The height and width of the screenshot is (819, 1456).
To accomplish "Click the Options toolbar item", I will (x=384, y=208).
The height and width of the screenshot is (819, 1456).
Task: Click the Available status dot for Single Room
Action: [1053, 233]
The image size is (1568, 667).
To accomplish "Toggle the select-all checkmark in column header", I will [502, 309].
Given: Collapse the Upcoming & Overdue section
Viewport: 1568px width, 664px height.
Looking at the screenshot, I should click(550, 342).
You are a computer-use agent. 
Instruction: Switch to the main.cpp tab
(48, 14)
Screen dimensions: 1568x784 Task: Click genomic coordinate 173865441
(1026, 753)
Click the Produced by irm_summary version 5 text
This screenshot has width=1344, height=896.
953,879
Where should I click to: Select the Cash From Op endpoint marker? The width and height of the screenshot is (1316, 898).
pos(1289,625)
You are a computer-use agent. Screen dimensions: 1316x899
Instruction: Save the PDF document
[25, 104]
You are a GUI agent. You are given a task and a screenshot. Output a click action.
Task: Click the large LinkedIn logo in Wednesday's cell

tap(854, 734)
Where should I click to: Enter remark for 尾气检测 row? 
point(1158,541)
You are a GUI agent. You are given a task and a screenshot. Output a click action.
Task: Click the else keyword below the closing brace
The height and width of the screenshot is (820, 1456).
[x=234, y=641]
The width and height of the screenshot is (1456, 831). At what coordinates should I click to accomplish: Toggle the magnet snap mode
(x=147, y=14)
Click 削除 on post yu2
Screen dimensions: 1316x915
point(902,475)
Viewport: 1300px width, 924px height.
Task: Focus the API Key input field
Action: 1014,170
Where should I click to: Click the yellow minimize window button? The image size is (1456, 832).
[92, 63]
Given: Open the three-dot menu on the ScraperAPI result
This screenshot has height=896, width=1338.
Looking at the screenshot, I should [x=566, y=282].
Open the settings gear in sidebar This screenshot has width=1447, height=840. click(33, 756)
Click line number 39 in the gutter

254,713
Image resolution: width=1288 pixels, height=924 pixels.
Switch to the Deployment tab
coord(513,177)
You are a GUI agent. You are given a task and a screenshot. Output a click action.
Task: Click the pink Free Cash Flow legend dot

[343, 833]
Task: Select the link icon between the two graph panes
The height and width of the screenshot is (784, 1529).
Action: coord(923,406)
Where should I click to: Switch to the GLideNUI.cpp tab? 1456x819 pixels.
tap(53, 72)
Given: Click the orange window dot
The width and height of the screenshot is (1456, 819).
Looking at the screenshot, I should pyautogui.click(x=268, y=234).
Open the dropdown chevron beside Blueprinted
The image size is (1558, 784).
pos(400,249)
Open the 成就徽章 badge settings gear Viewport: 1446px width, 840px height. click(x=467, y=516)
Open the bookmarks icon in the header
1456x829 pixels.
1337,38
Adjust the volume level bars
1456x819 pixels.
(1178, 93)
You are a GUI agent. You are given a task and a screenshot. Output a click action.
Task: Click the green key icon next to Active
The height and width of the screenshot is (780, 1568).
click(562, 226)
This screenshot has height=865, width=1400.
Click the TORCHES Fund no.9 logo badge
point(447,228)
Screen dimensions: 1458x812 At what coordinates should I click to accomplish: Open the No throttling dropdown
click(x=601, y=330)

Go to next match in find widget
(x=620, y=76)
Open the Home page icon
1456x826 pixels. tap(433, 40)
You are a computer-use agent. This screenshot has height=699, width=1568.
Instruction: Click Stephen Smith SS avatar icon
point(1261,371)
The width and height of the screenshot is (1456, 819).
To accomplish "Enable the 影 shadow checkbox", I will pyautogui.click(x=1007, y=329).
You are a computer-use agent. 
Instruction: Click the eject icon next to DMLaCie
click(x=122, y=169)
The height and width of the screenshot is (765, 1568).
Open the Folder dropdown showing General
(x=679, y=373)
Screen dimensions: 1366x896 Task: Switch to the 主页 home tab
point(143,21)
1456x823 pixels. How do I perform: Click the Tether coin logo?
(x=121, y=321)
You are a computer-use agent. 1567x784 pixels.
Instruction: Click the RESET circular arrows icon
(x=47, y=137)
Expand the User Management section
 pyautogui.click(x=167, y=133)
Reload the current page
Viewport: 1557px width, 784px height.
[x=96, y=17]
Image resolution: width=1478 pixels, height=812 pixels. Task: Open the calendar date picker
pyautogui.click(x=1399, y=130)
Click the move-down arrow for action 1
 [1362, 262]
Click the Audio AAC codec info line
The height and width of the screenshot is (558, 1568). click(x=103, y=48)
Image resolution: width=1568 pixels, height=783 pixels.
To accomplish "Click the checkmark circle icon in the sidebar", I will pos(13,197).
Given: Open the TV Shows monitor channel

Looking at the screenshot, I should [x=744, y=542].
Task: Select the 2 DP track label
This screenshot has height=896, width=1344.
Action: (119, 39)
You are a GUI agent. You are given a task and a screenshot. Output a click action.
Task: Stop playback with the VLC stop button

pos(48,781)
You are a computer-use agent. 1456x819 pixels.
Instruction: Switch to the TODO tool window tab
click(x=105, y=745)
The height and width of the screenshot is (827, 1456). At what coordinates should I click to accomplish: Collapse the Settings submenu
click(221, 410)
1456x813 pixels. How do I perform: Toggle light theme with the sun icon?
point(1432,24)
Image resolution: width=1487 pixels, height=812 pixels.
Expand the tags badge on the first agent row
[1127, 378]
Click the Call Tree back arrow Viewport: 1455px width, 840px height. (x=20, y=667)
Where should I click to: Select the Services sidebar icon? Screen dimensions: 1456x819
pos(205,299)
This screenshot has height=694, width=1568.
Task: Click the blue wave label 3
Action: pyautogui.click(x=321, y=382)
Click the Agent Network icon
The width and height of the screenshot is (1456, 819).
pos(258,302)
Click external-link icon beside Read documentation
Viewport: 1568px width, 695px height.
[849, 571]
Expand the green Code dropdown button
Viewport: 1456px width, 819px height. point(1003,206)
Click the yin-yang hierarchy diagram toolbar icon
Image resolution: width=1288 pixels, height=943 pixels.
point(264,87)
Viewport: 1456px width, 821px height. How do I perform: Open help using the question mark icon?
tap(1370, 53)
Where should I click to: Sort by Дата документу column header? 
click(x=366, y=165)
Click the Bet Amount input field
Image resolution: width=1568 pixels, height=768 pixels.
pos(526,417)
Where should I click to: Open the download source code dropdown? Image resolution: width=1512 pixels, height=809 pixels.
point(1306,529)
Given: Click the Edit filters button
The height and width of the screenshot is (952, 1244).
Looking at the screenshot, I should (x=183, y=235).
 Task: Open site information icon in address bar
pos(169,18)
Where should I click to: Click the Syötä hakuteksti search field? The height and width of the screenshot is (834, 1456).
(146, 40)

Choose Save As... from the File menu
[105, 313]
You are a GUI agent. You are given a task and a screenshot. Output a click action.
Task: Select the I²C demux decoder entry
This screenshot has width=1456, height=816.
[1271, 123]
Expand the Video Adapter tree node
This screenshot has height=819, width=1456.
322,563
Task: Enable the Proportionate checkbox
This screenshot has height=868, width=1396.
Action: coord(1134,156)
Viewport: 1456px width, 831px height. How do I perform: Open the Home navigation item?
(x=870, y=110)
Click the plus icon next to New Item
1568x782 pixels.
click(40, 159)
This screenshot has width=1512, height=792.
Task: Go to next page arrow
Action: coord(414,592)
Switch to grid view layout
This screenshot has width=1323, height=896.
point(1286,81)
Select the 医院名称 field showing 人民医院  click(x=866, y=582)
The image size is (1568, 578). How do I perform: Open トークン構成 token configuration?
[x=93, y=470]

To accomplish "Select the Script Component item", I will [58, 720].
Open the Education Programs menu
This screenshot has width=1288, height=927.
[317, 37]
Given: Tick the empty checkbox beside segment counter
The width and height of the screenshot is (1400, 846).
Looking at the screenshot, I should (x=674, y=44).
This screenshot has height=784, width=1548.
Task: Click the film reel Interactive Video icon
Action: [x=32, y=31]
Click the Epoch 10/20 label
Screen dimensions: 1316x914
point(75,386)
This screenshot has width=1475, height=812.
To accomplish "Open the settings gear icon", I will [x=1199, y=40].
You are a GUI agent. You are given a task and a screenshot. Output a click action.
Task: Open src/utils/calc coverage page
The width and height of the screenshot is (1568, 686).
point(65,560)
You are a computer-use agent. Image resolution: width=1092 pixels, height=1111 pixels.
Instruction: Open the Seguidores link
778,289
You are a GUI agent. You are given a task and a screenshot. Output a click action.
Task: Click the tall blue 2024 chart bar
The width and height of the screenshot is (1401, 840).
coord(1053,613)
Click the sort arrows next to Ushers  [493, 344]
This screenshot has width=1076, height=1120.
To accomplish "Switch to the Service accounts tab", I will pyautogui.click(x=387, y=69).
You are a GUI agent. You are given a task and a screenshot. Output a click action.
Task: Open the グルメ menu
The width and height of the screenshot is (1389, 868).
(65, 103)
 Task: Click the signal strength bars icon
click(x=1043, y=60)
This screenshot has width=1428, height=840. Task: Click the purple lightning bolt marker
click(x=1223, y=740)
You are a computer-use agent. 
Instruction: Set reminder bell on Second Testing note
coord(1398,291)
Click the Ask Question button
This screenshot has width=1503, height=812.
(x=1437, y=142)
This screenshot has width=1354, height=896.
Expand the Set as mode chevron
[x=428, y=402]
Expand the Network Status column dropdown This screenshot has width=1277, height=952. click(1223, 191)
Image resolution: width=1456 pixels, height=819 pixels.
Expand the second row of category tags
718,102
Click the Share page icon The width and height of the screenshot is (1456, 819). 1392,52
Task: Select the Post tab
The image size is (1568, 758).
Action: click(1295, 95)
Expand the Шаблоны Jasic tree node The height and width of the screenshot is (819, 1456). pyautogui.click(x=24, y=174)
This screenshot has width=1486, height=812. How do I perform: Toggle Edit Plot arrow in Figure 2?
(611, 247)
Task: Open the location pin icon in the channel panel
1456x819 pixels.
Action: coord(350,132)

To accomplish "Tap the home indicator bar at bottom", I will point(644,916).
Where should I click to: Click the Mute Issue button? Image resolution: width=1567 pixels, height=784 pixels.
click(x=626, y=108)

#####

What you have to do
Retype the records above exactly, from their first line through the line that contains "The image size is (1568, 667).", and stop there.

Task answer
The height and width of the screenshot is (819, 1456).
To accomplish "Click the Options toolbar item", I will (x=384, y=208).
The height and width of the screenshot is (819, 1456).
Task: Click the Available status dot for Single Room
Action: [1053, 233]
The image size is (1568, 667).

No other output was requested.